1INRA, UR1213 Herbivores, Site de Theix, F-63122 Saint-Genès-Champanelle, France.
Animal. 2007 Aug;1(7):939-44. doi: 10.1017/S1751731107000304.
Bacteria attached to the rumen epithelium (or epimural community) are not well characterised and their role in rumen functioning is not totally understood. There is just one published report of a clone library from one cow that suggests that this epimural community differs from the bacteria associated with the rumen digestive contents. However, this time-consuming approach is not adapted for examining microbial population changes in groups of animals. In in vivo studies, when samples from several animals have to be analysed simultaneously, a simpler technique has to be used. In this study, a genetic fingerprinting technique, polymerase chain reaction-denaturing gradient gel electrophoresis (PCR-DGGE), was used to characterise the structure of the bacterial population attached to the rumen epithelium. This community was compared with that present in the solid and liquid phases of rumen content under two contrasting diets. Rumen samples were obtained from four forage-fed and four high-concentrate-fed (80 : 20, wheat grain : hay) 5-month-old lambs. After slaughter, samples from five epithelial sites and the solid and liquid digesta phases were taken for DNA extraction and analysis. Bacterial communities were profiled by PCR-DGGE using bacterial-specific 16S rDNA primers. Analysis of the fingerprint revealed that the epithelial community differed from those of rumen content in both diets. As expected, the nature of the feed influenced the bacterial communities from the solid and liquid rumen phases but no diet effect was observed in the rumen epithelial profiles suggesting a strong host effect on this bacterial population. Additionally, no differences were observed among the five epithelial sampling sites taken from each animal. The profile of the bacterial population attached to the rumen epithelium presented a high inter-animal variation, whether this difference has an influence in the function of this community remains to be determined.

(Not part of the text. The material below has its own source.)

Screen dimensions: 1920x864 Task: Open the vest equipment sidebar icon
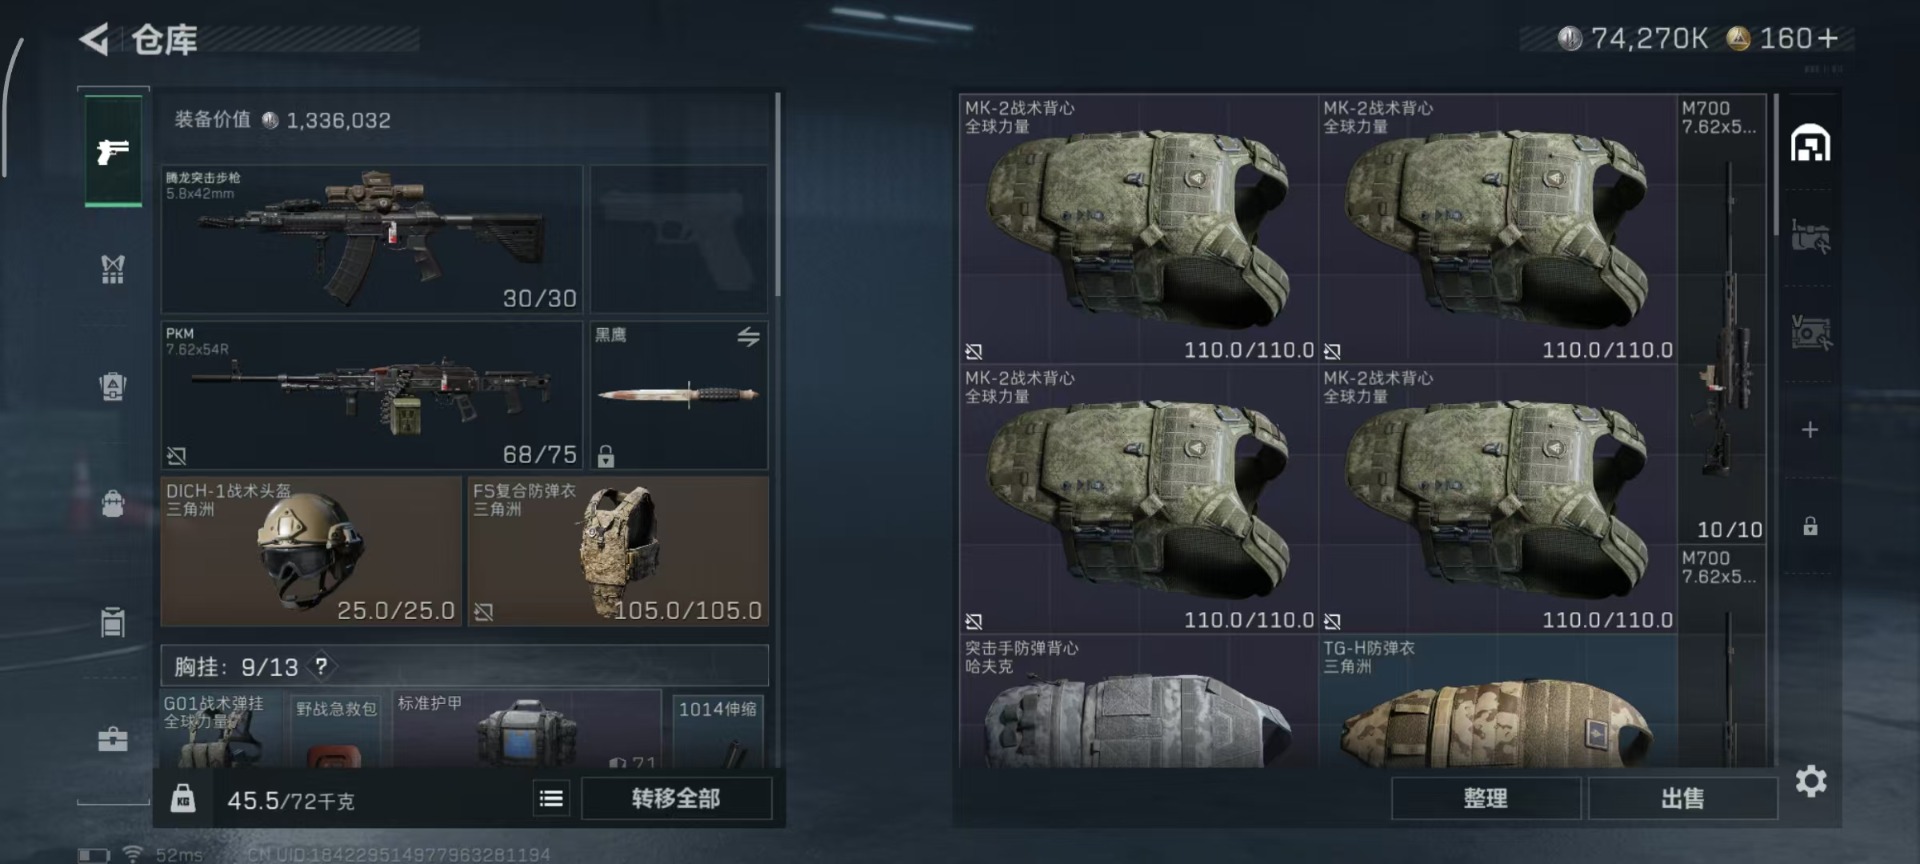tap(113, 268)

附着于瘤胃上皮(或附壁生物群落)的细菌尚未得到很好的描述,其在瘤胃功能中的作用也不完全清楚。仅有一篇从一头奶牛获得的关于附壁生物群落的克隆文库的报道表明,该附壁生物群落与与瘤胃消化内容物相关的细菌不同。然而,这种耗时的方法并不适用于检查动物群体中微生物种群的变化。在体内研究中,当需要同时分析多个动物的样本时,必须使用更简单的技术。在这项研究中,使用聚合酶链反应-变性梯度凝胶电泳(PCR-DGGE)这一遗传指纹图谱技术来描述附着于瘤胃上皮的细菌种群的结构。将该群落与在两种截然不同的日粮下存在于瘤胃内容物的固体和液体相中的群落进行了比较。从 4 头采食粗饲料和 4 头高浓度精料(80:20,小麦粒:干草)的 5 月龄羔羊中获得瘤胃液样本。屠宰后,从五个上皮部位以及固体和液体消化物中取样进行 DNA 提取和分析。使用细菌特异性 16S rDNA 引物通过 PCR-DGGE 对细菌群落进行分析。指纹图谱分析表明,上皮群落与两种日粮下的瘤胃液群落不同。正如预期的那样,饲料的性质影响了来自固体和液体瘤胃相的细菌群落,但在瘤胃上皮图谱中没有观察到日粮的影响,这表明该细菌种群受到强烈的宿主影响。此外,从每个动物的五个上皮采样部位获得的细菌种群的图谱没有差异。附着于瘤胃上皮的细菌种群的图谱呈现出高度的个体间变异性,这种差异是否会对该群落的功能产生影响还有待确定。